Mas aqui falaremos de sua iniciativa, a Rádio que, em 1936, tornou-se a MEC – do Ministério de Educação e Cultura já em tempos varguistas, sob o comando de Gustavo Capanema. A história da MEC é de uma riqueza igualmente pouco conhecida e valorizada. De fato, parece que sua importância era ameaçadora em alguns momentos da história. Dividida em duas em 1983 – AM e FM –, sofreu com idas e vindas da vontade política e um pouco saudável desejo de transformar a comunicação pública em governamental – justamente o oposto do que o humanista fundador queira para a emissora.

De 2007 em diante, várias mudanças institucionais sacudiram a estrutura da rádio, incorporada à EBC – Emissora Brasil de Comunicação. Em 2012, a FM foi ameaçada de extinção, revertida por iniciativas do público. A partir de 2016 e, com mais ênfase, nos anos Bolsonaro, teve sua existência várias vezes ameaçada.

Nesse centenário, portanto, a história consolidada da MEC como emissora educativa e cultural – com programas infantis, com o importante Projeto Minerva, a transmissão de ópera e música clássica, jazz e MPB – não está em dúvida. É um inquestionável patrimônio, vale repetir. Os planos para o futuro, porém, estão na ordem do dia.

“Estamos no momento de refundação da rádio como um todo, ouvindo o que a sociedade quer, mirando uma emissora que atenda o Brasil”, diz Thiago Regotto, gerente executivo das rádios MEC e Nacional (que é parte da EBC). “Passamos por um momento em que as emissoras comerciais não se interessavam pela qualidade e o poder público não nos dava suporte. Hoje, o brasileiro não tem noção do que é uma rádio não comercial. Passamos muito tempo em estado de defesa – agora é tempo de sonhar, criar e avançar.”

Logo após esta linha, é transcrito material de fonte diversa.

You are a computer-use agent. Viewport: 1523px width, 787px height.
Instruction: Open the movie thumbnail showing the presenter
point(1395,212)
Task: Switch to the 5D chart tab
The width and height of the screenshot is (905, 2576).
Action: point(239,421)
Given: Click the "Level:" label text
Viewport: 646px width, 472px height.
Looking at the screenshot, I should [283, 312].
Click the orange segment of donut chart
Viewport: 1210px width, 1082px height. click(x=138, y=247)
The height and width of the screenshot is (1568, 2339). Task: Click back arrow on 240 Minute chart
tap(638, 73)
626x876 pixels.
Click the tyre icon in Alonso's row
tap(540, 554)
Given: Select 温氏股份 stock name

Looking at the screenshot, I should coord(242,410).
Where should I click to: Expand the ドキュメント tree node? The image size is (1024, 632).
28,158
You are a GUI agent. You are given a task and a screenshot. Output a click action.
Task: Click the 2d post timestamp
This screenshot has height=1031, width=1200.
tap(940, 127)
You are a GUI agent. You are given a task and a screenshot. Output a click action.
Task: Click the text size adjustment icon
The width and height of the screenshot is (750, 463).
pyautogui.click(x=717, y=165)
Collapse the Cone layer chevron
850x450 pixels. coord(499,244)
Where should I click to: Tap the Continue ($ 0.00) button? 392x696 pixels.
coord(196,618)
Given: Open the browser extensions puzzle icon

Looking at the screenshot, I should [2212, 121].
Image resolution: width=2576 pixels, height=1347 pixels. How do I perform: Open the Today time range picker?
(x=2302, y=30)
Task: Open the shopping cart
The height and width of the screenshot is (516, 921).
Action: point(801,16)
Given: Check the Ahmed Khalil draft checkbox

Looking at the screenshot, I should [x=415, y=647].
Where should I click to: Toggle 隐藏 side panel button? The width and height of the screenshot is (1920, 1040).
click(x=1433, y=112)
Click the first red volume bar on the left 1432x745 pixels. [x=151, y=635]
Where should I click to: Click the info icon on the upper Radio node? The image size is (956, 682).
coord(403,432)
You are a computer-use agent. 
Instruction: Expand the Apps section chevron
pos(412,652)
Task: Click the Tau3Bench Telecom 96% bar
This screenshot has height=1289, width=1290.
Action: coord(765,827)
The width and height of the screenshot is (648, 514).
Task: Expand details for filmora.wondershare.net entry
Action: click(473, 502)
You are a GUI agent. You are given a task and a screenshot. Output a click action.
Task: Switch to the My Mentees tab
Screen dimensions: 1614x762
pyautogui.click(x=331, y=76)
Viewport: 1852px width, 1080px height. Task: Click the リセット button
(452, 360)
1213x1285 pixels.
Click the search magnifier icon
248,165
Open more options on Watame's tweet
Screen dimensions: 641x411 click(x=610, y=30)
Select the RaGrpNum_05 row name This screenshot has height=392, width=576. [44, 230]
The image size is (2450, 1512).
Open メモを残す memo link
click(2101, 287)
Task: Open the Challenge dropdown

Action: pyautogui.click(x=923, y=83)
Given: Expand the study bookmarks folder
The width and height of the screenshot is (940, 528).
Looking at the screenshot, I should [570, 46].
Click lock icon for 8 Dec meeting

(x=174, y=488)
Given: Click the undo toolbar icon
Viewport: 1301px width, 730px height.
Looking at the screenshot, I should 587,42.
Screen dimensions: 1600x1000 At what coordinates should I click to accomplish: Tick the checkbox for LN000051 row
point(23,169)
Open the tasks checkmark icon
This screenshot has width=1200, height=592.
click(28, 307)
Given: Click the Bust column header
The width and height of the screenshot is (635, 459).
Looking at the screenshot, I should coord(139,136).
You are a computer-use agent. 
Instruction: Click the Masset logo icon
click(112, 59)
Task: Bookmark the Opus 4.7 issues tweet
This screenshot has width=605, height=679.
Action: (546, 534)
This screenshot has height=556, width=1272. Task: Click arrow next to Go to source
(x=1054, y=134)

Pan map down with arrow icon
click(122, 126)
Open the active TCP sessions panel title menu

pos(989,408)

E o que seria uma rádio não comercial? “O rádio começou com dramaturgia em 1941!”, continua Regotto. “É música clássica, é poesia, literatura, são debates. Agora estamos ganhando lastro para a virada que inclui a tecnologia das redes, os aplicativos e tudo o mais que está ao alcance, sem ser sisuda, careta, sem perder o charme e a linguagem do rádio.”

Antonia Pellegrino, diretora de conteúdo e programação das Rádios MEC e Nacional e da TV Brasil, aponta as iniciativas desse centenário: “É uma grande oportunidade de chamar a atenção para a Rádio, sair da bolha sem perder a relevância para o nicho que já existe. A programação de alto nível vai seguir”. 

Na prática, Antonia menciona duas ações de ampliação do alcance da MEC – inclusive literalmente. "Estamos trabalhando para que o sinal chegue a muito mais cidades do Brasil. E também avançando na digitalização do acervo, para pesquisadores e o grande público. O centenário é uma tremenda oportunidade de chamar a atenção para a força e importância da Rádio MEC.”

Que o patrimônio centenário abrace um futuro de envergadura muito mais ampla, com a música clássica entre as joias democratizadas pelas ondas do rádio. Parabéns e vida longa, Rádio MEC.